**What this task involves:**
Which lines in the records below mention the word "will"? Copy each one out.

Provided records: Begin

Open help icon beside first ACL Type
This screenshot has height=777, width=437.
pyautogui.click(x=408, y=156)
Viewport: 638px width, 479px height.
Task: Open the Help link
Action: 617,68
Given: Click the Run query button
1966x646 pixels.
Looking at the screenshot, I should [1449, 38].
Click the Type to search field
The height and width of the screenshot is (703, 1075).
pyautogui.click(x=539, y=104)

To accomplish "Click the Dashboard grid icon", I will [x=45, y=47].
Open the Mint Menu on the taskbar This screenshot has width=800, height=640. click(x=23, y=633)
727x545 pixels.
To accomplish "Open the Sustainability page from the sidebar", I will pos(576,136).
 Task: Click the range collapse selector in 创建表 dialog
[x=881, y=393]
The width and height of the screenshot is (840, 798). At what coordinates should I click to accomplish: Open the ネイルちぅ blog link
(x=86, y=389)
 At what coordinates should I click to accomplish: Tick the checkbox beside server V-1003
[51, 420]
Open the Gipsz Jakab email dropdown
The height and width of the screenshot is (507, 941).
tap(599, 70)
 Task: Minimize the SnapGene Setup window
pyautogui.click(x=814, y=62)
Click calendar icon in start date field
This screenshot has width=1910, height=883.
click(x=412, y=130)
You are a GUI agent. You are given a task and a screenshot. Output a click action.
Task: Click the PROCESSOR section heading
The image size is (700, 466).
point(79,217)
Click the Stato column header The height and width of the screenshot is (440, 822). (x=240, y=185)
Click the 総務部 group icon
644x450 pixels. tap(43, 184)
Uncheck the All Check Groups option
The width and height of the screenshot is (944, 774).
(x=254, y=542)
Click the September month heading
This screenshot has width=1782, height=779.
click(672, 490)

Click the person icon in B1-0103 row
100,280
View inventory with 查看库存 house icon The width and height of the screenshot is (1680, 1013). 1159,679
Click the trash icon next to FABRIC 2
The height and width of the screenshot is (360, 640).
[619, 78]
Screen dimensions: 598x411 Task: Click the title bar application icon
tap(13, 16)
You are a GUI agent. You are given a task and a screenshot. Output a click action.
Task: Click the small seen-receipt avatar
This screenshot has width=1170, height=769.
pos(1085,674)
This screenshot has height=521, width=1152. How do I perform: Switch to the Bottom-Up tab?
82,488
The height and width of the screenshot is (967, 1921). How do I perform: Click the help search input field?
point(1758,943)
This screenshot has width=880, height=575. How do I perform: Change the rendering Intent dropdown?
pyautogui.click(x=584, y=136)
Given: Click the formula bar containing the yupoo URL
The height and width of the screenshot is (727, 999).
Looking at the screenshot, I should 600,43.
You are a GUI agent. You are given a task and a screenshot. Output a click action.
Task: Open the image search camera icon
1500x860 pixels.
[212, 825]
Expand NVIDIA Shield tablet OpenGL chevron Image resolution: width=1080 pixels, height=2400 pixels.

Provided records: End

**Final answer:**
To accomplish "Click the Dashboard grid icon", I will [x=45, y=47].
To accomplish "Open the Sustainability page from the sidebar", I will pos(576,136).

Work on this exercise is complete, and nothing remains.